Among these records, which lines include "link"? Copy them out.
::::
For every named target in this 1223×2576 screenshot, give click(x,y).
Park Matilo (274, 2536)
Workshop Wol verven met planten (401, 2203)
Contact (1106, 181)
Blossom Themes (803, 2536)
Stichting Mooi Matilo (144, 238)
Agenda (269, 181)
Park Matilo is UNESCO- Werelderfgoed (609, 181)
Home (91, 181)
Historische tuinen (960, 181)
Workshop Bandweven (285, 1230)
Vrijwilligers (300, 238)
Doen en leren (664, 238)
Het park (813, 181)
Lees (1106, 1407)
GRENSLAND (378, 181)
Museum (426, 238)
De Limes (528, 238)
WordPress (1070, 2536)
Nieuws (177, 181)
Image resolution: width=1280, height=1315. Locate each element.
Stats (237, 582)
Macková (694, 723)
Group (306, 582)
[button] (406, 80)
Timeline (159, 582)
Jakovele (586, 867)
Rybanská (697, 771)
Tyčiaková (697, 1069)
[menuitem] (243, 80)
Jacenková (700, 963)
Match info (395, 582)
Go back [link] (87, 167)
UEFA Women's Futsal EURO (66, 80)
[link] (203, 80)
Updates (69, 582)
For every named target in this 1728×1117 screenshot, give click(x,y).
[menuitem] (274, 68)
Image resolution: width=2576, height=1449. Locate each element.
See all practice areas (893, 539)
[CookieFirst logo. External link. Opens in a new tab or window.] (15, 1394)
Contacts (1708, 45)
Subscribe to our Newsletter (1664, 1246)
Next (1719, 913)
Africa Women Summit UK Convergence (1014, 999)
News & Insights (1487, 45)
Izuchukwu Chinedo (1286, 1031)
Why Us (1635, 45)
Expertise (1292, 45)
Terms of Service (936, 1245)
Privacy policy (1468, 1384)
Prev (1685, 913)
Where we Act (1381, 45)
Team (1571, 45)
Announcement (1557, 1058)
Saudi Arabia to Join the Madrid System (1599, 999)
::::
▸ TASK OUTPUT
Go back [link] (87, 167)
[link] (203, 80)
[CookieFirst logo. External link. Opens in a new tab or window.] (15, 1394)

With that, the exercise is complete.